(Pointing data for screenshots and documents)
######

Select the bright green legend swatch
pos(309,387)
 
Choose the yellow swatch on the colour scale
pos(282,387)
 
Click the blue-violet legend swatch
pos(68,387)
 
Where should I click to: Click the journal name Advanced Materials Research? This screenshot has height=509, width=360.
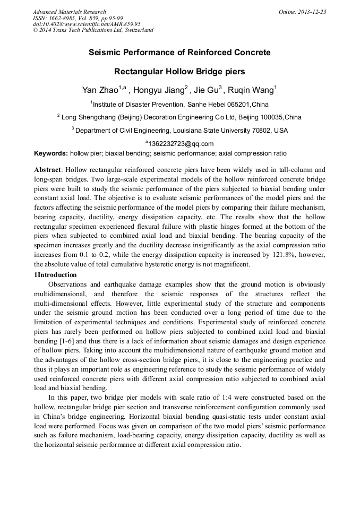pyautogui.click(x=69, y=12)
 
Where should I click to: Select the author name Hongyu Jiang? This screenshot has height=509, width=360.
pyautogui.click(x=157, y=90)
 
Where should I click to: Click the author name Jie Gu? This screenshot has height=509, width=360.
pyautogui.click(x=206, y=90)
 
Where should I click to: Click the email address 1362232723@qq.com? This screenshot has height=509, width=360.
pyautogui.click(x=181, y=143)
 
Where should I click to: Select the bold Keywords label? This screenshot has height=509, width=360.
pyautogui.click(x=51, y=153)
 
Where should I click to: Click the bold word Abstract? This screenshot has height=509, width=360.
pyautogui.click(x=48, y=170)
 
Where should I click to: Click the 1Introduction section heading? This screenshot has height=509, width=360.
pyautogui.click(x=55, y=274)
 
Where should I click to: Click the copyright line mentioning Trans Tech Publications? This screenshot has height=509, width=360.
pyautogui.click(x=93, y=30)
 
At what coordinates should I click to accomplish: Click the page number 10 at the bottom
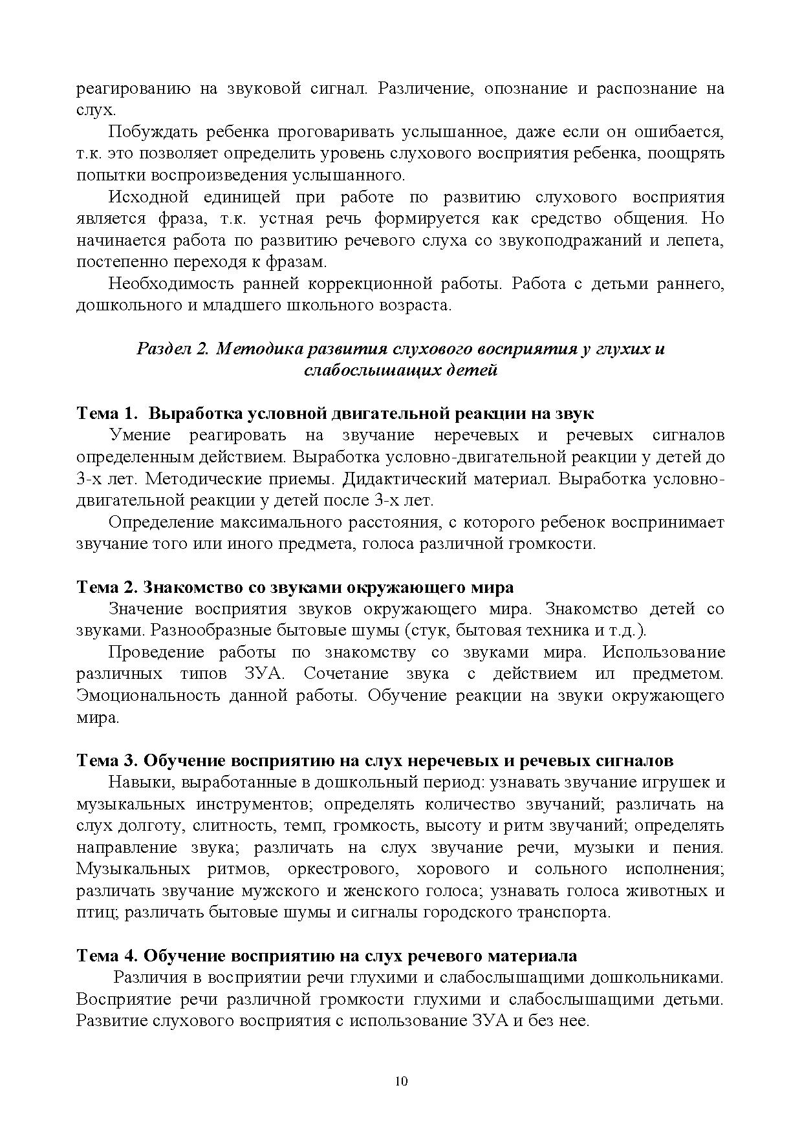tap(401, 1081)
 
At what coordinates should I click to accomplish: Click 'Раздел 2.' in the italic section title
tap(171, 349)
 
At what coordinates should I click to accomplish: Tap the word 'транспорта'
tap(563, 912)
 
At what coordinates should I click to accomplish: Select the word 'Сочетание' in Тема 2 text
tap(345, 674)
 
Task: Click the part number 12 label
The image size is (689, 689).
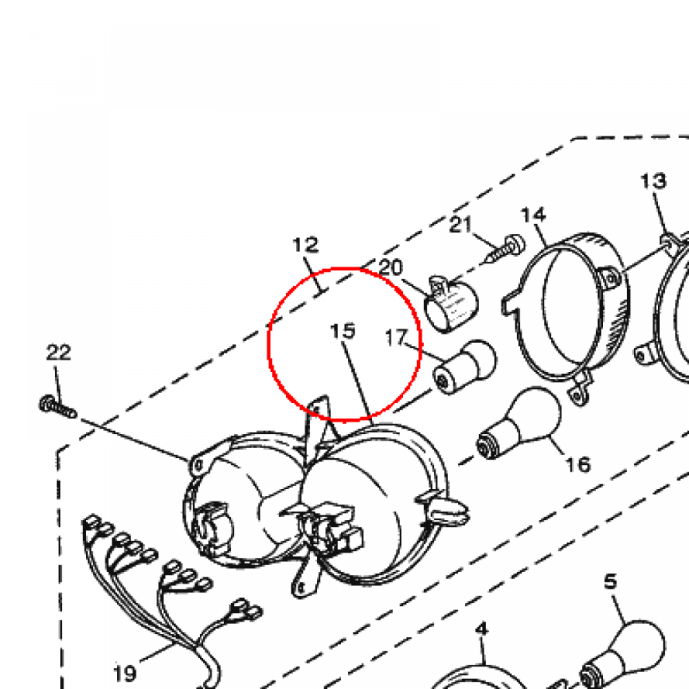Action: [305, 245]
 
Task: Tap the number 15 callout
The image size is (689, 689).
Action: [342, 331]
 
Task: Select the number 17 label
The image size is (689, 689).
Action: [396, 338]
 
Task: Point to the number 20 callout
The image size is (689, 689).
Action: [390, 267]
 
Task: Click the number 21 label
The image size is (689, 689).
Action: [460, 225]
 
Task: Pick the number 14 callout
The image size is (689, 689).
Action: [534, 215]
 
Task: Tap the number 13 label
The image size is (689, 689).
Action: [653, 181]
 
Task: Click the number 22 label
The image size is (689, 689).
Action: [59, 353]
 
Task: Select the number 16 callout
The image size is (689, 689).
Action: [578, 464]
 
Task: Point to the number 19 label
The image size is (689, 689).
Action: [124, 673]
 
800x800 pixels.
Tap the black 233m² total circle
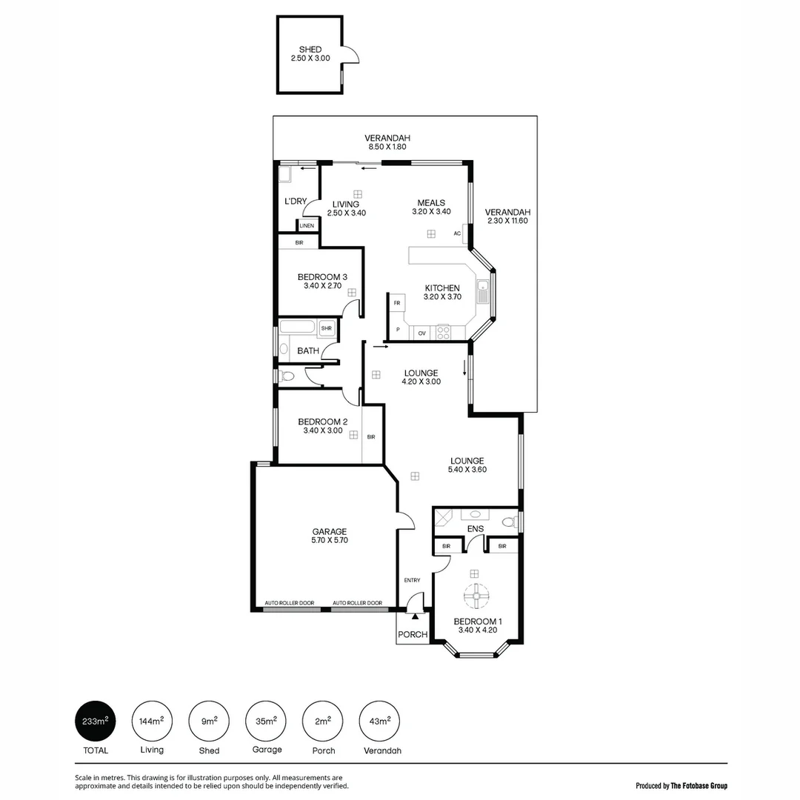96,720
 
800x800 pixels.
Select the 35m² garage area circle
267,720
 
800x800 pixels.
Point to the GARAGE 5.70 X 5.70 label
330,536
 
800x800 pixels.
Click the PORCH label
413,635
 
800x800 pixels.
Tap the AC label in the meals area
458,233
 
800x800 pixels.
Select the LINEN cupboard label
307,226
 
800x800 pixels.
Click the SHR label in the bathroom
326,327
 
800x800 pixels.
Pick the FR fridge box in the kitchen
397,304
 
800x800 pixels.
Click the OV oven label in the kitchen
421,334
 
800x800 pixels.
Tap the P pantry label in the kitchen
399,330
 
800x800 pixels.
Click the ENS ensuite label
476,529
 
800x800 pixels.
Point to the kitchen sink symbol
482,291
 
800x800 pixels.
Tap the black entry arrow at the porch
416,615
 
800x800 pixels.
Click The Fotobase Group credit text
681,785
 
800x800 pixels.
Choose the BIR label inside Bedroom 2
370,437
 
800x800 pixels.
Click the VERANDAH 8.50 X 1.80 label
387,142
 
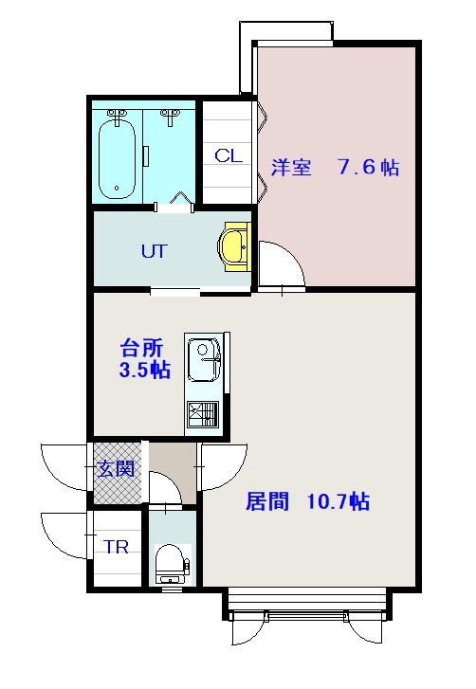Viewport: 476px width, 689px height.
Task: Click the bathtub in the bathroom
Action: pyautogui.click(x=117, y=159)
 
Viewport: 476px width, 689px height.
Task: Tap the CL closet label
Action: pyautogui.click(x=229, y=155)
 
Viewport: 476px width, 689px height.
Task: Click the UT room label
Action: pyautogui.click(x=155, y=251)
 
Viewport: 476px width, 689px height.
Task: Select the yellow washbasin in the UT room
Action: pyautogui.click(x=233, y=246)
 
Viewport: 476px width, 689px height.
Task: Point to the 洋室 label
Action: pyautogui.click(x=291, y=168)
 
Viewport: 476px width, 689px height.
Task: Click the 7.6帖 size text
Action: pyautogui.click(x=368, y=168)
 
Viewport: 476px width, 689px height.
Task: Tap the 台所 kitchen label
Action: pyautogui.click(x=141, y=348)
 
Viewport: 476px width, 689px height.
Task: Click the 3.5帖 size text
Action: pyautogui.click(x=145, y=370)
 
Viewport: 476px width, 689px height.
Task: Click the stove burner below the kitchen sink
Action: pyautogui.click(x=203, y=414)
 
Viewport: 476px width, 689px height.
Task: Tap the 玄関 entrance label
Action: pyautogui.click(x=115, y=469)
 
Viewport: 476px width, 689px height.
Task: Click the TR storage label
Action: pyautogui.click(x=116, y=547)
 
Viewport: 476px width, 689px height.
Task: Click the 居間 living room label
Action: pyautogui.click(x=267, y=501)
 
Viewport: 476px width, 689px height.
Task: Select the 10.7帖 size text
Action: pyautogui.click(x=338, y=501)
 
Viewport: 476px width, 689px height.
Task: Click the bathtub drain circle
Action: pyautogui.click(x=117, y=188)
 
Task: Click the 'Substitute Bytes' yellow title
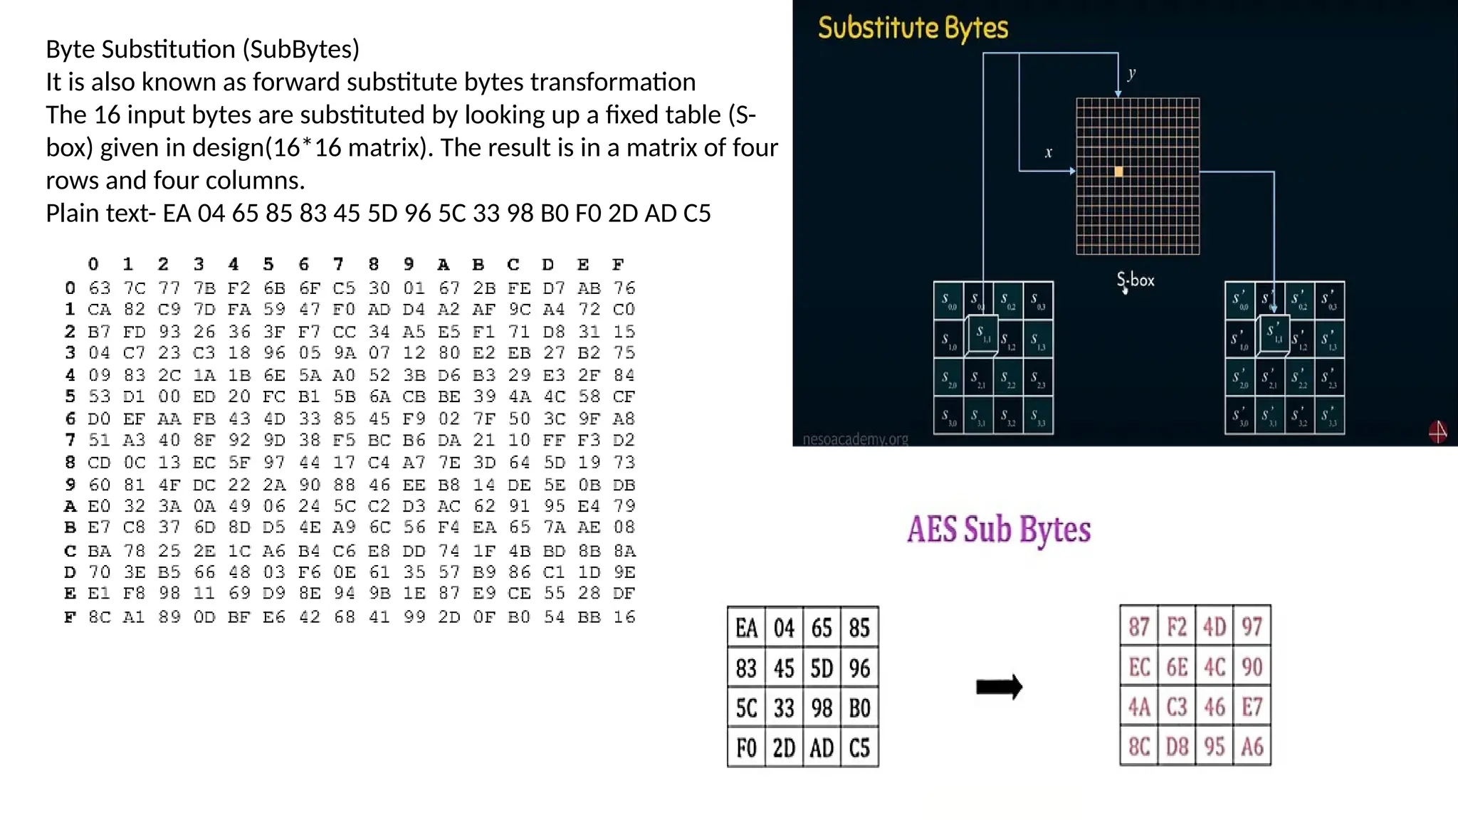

######

◆ TASK STATEMENT: How many of the lines above contain the word "yellow"? Reply with the number only.

◆ EXPECTED ANSWER: 3